It’s one of the issues raised in a new report from the institute and has attracted the attention of the United Nations.
“On the one hand, Katrina has been unprecedented, but on the other hand, it's one example of what happens to people who have to flee their homes," said Walter Kalin, U.N. Representative on Internally Displaced Persons.
Kalin has traveled the world, seeing how armed conflict and natural disasters cause people to flee within their own countries. He said what happened during Katrina was no different.
“Their problems, in a way, are very similar to the problems of people I have seen in other parts of the world,” Kalin said.

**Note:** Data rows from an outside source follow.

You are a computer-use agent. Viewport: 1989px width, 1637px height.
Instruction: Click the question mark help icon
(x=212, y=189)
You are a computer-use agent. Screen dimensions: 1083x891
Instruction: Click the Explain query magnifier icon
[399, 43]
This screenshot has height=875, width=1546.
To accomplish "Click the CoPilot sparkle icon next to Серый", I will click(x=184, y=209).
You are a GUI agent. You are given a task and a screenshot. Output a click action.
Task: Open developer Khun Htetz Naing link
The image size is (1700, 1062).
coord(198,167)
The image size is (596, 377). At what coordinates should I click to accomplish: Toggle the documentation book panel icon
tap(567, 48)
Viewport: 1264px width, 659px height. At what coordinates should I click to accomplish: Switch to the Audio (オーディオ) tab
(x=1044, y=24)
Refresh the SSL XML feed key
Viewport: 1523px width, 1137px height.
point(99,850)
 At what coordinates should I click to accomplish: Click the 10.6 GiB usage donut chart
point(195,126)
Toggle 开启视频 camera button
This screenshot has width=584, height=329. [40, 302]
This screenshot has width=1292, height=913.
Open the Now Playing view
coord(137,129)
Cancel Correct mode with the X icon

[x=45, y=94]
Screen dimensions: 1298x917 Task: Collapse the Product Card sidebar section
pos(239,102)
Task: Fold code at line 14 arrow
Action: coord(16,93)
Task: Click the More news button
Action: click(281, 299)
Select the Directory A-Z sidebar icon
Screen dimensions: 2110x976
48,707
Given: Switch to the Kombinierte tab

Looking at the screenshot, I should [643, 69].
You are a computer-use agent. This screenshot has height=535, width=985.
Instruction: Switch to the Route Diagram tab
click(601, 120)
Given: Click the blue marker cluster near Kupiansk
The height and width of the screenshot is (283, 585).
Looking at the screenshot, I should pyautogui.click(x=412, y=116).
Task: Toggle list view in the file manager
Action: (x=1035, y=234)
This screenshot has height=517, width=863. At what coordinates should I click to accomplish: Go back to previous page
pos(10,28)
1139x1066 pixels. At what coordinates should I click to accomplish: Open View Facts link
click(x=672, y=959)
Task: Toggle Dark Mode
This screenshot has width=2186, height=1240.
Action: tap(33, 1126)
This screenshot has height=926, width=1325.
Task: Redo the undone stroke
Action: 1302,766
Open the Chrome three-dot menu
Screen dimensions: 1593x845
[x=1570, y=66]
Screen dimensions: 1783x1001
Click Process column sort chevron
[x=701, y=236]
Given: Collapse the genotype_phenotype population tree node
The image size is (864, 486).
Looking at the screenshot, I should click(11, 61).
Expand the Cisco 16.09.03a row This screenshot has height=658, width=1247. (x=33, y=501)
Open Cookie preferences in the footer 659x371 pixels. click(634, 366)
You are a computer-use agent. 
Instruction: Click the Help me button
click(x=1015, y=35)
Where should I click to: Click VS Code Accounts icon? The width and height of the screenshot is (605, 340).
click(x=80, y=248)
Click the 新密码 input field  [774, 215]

Kalin, along with other human rights groups, want the federal government to incorporate into law international standards for dealing with displaced people.
"Displacement ends when you as an individual, as a family, as a community, no longer have needs that are linked to having been displaced," Kalin said.
Among the recommendations: make affordable housing a top priority, create a system for storm evacuation that gets people out of danger and then helps bring them home, and find a way to better coordinate aid provided by foreign governments, when nearly a billion dollars in aid from U.S. allies was either turned down or delayed.
They groups said that the current disaster law—the Stafford Act—fails take that into account.
“It wasn't designed for a catastrophe of this magnitude,” said Nathalie Walker, co-director for the Advocates for Environmental Human Rights.
Kalin said he also plans to travel to Mississippi and added that his trip to New Orleans was not a fact-finding mission, but rather a follow-up visit, stemming from previous recommendations given by the U.N. Commission on Human Rights.